• _EXERCISE DIRECTIONS_: Rewrite the material between the line holding "Viewport: 1249px width, 777px" and the line holding "pos(490,46)", inclusive, as a JSON list of strings with one string per line and blank lines omitted.

• _DATA FOR THIS TASK_:

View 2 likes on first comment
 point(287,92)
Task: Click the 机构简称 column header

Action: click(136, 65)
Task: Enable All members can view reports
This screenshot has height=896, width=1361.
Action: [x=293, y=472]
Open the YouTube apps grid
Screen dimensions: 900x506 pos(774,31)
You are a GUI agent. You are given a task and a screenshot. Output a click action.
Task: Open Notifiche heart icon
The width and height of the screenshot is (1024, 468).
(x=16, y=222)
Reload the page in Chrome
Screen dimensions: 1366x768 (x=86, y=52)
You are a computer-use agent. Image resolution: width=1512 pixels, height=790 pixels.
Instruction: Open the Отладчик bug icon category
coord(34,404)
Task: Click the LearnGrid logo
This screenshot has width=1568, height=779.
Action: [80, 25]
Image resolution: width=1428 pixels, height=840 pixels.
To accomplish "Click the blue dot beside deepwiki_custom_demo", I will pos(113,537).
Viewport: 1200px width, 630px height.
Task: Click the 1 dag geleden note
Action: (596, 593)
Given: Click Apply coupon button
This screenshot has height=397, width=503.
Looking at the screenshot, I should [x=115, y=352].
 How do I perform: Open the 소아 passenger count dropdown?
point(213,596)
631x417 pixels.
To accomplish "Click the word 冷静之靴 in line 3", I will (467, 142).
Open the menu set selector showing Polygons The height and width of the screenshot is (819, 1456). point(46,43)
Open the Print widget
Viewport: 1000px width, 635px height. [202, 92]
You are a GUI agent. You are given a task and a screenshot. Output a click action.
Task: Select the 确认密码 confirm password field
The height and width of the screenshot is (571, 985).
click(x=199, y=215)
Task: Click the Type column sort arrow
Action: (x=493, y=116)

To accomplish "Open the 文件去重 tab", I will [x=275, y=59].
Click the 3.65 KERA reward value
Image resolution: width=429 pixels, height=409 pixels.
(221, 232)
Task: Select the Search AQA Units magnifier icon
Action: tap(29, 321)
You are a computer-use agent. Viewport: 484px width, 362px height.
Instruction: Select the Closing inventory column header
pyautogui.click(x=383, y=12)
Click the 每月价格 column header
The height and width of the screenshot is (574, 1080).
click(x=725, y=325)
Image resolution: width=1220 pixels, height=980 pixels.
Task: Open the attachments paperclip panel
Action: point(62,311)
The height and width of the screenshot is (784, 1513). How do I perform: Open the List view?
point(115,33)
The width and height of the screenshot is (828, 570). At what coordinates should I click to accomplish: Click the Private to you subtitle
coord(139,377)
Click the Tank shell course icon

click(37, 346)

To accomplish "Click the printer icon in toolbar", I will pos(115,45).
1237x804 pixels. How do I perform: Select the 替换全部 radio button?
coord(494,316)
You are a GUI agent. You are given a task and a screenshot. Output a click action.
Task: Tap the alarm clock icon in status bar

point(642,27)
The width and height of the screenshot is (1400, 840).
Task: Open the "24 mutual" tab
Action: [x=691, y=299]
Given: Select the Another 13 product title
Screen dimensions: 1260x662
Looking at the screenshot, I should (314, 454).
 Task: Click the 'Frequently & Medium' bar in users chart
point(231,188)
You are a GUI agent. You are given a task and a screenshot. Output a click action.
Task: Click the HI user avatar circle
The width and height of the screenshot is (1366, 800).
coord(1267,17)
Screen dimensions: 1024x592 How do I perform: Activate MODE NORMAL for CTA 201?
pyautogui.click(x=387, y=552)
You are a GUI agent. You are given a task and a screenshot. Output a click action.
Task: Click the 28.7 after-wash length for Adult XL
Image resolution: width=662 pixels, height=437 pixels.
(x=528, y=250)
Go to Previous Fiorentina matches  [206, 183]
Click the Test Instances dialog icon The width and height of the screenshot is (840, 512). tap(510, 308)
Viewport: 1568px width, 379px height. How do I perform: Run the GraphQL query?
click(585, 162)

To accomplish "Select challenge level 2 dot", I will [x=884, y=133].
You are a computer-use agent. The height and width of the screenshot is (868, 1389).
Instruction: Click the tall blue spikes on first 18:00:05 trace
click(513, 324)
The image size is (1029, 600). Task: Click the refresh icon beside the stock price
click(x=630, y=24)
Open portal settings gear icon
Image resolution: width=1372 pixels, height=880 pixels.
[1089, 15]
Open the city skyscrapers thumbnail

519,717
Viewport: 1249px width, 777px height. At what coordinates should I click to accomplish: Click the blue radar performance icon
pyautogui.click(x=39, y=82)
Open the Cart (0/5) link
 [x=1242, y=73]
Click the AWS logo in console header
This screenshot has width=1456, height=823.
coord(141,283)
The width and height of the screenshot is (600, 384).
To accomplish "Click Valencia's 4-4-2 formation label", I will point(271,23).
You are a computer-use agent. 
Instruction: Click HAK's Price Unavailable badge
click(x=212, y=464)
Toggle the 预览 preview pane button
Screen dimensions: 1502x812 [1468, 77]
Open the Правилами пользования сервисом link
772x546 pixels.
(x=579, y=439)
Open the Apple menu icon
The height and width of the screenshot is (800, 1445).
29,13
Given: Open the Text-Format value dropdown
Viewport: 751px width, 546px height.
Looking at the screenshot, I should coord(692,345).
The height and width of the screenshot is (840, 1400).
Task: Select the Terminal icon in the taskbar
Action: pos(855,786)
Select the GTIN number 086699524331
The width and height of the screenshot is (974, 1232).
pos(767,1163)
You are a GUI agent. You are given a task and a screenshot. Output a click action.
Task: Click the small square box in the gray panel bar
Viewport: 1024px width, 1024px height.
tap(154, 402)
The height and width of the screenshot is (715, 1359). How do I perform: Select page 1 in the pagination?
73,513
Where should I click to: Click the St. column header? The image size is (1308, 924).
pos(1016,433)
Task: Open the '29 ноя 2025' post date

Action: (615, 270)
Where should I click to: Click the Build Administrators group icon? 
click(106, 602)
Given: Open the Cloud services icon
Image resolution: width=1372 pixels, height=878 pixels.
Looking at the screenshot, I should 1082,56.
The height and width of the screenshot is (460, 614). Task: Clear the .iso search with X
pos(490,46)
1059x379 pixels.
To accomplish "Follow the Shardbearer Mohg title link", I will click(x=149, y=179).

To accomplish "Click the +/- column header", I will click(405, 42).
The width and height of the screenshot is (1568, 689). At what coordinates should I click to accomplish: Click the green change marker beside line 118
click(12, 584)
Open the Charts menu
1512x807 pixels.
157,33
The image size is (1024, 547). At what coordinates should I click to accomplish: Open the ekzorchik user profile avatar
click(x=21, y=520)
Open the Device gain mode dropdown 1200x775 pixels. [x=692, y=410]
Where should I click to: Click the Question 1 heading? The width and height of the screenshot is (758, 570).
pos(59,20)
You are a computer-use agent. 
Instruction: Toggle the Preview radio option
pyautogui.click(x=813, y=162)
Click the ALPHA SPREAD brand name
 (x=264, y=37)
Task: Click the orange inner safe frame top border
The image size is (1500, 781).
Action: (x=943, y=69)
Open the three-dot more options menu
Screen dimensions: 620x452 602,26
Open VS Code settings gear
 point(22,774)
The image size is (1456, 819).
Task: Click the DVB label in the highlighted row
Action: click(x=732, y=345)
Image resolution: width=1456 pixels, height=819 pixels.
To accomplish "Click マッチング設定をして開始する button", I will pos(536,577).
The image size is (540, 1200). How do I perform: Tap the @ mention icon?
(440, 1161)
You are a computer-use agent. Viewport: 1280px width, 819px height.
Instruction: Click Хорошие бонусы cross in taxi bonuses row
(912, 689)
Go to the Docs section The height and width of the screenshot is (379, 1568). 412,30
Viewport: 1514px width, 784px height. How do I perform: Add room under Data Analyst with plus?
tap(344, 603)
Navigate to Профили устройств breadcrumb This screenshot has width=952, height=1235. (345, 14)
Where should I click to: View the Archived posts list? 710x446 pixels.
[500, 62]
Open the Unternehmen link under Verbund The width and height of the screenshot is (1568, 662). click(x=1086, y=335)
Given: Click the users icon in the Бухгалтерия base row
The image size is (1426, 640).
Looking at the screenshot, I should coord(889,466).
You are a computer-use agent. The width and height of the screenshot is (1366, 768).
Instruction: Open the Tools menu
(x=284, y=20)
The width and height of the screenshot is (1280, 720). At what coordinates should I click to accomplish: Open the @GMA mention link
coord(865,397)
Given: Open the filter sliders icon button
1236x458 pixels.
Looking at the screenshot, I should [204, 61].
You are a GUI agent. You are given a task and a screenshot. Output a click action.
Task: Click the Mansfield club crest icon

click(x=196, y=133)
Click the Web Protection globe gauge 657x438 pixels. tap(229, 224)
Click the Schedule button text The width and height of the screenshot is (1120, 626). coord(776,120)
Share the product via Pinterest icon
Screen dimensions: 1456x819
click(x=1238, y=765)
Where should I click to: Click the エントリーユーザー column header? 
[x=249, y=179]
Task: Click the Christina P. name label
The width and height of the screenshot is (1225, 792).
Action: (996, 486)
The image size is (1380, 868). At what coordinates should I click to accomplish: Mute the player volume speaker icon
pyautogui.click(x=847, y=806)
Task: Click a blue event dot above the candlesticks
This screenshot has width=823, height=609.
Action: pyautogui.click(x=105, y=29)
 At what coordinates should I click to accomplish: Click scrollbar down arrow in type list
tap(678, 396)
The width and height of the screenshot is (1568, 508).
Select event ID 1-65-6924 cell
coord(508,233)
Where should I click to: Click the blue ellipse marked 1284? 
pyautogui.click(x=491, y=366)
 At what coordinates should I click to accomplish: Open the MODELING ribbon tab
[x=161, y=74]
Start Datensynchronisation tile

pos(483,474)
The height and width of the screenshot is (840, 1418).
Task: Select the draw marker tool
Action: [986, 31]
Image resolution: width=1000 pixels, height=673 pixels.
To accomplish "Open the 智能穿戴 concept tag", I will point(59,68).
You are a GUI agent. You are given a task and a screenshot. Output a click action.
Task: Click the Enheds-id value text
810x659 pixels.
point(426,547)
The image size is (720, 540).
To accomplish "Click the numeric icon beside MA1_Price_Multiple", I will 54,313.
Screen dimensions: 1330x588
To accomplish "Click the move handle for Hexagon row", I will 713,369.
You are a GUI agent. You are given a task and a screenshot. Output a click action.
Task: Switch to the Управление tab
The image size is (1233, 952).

• _THE RESULT_:
[
  "Viewport: 1249px width, 777px height. At what coordinates should I click to accomplish: Click the blue radar performance icon",
  "pyautogui.click(x=39, y=82)",
  "Open the Cart (0/5) link",
  " [x=1242, y=73]",
  "Click the AWS logo in console header",
  "This screenshot has width=1456, height=823.",
  "coord(141,283)",
  "The width and height of the screenshot is (600, 384).",
  "To accomplish \"Click Valencia's 4-4-2 formation label\", I will point(271,23).",
  "You are a computer-use agent. ",
  "Instruction: Click HAK's Price Unavailable badge",
  "click(x=212, y=464)",
  "Toggle the 预览 preview pane button",
  "Screen dimensions: 1502x812 [1468, 77]",
  "Open the Правилами пользования сервисом link",
  "772x546 pixels.",
  "(x=579, y=439)",
  "Open the Apple menu icon",
  "The height and width of the screenshot is (800, 1445).",
  "29,13",
  "Given: Open the Text-Format value dropdown",
  "Viewport: 751px width, 546px height.",
  "Looking at the screenshot, I should coord(692,345).",
  "The height and width of the screenshot is (840, 1400).",
  "Task: Select the Terminal icon in the taskbar",
  "Action: pos(855,786)",
  "Select the GTIN number 086699524331",
  "The width and height of the screenshot is (974, 1232).",
  "pos(767,1163)",
  "You are a GUI agent. You are given a task and a screenshot. Output a click action.",
  "Task: Click the small square box in the gray panel bar",
  "Viewport: 1024px width, 1024px height.",
  "tap(154, 402)",
  "The height and width of the screenshot is (715, 1359). How do I perform: Select page 1 in the pagination?",
  "73,513",
  "Where should I click to: Click the St. column header? The image size is (1308, 924).",
  "pos(1016,433)",
  "Task: Open the '29 ноя 2025' post date",
  "Action: (615, 270)",
  "Where should I click to: Click the Build Administrators group icon? ",
  "click(106, 602)",
  "Given: Open the Cloud services icon",
  "Image resolution: width=1372 pixels, height=878 pixels.",
  "Looking at the screenshot, I should 1082,56.",
  "The height and width of the screenshot is (460, 614). Task: Clear the .iso search with X",
  "pos(490,46)"
]